Une analyse regroupant huit cohortes identifie le surpoids et le tabagisme comme facteurs associés à des symptômes vasomoteurs plus fréquents et plus sévères (PMID 31705884). La caféine est également associée à des symptômes plus marqués, mais il s'agit d'une étude transversale : c'est une association, pas une preuve de causalité (PMID 25051286).

Ce qui a vraiment des preuves

Pour les approches non hormonales, la prise de position 2023 de la Menopause Society place la thérapie cognitivo-comportementale et l'hypnose au meilleur niveau de preuve (PMID 37252752). Le traitement hormonal reste le plus efficace sur les bouffées elles-mêmes (PMID 15495039), et une nouvelle classe non hormonale, les antagonistes de la neurokinine-3 comme le fézolinétant, a montré son efficacité dans des essais randomisés publiés dans The Lancet (PMID 36924778). Toutes ces options relèvent d'une décision médicale.

Ce qui ne marche pas

La respiration rythmée, longtemps recommandée, est classée non efficace par la Menopause Society. Les compléments « sommeil » n'ont, pour la plupart, pas de données convaincantes.
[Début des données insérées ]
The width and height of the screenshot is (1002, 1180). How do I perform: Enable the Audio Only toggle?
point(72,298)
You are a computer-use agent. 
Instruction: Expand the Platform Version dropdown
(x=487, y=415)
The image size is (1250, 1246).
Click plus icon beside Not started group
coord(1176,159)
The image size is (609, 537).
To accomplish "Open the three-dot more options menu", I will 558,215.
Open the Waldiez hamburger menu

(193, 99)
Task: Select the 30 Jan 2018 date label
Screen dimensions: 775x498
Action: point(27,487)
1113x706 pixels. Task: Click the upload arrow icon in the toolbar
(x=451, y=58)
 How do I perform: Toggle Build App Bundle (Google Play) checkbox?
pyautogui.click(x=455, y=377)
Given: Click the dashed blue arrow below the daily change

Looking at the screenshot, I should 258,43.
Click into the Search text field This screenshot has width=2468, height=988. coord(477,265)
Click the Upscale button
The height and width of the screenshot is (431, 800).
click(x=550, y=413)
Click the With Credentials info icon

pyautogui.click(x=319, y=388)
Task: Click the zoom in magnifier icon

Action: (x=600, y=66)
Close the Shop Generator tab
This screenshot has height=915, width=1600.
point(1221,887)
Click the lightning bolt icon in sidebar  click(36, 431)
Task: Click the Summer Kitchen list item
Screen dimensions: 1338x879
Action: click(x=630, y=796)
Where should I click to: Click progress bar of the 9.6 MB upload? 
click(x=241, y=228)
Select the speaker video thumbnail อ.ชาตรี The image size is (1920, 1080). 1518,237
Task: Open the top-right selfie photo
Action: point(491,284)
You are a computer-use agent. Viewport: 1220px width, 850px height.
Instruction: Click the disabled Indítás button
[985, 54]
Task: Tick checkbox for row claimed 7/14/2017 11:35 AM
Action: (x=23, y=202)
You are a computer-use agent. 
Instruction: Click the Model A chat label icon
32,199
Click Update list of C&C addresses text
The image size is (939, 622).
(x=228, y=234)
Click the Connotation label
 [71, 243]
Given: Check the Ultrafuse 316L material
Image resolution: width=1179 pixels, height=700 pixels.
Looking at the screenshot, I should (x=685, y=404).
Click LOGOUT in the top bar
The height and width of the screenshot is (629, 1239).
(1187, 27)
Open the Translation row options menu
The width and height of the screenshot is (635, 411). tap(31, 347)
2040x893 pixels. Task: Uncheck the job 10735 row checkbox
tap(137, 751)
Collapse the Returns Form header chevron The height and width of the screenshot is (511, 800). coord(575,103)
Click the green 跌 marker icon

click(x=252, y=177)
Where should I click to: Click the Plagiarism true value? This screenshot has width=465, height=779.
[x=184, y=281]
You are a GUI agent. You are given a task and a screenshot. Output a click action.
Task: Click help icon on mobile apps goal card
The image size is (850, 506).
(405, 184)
Et l'alcool, souvent utilisé pour s'endormir, fragmente le sommeil de seconde partie de nuit.

Quand consulter

Des ronflements avec pauses respiratoires, une somnolence diurne importante, une fatigue qui ne cède pas malgré des nuits suffisantes : ces signes orientent vers d'autres causes (apnée du sommeil, anémie, dysthyroïdie, dépression) qui se traitent, mais qu'il faut d'abord chercher.

Cette page est éducative et ne remplace pas une consultation.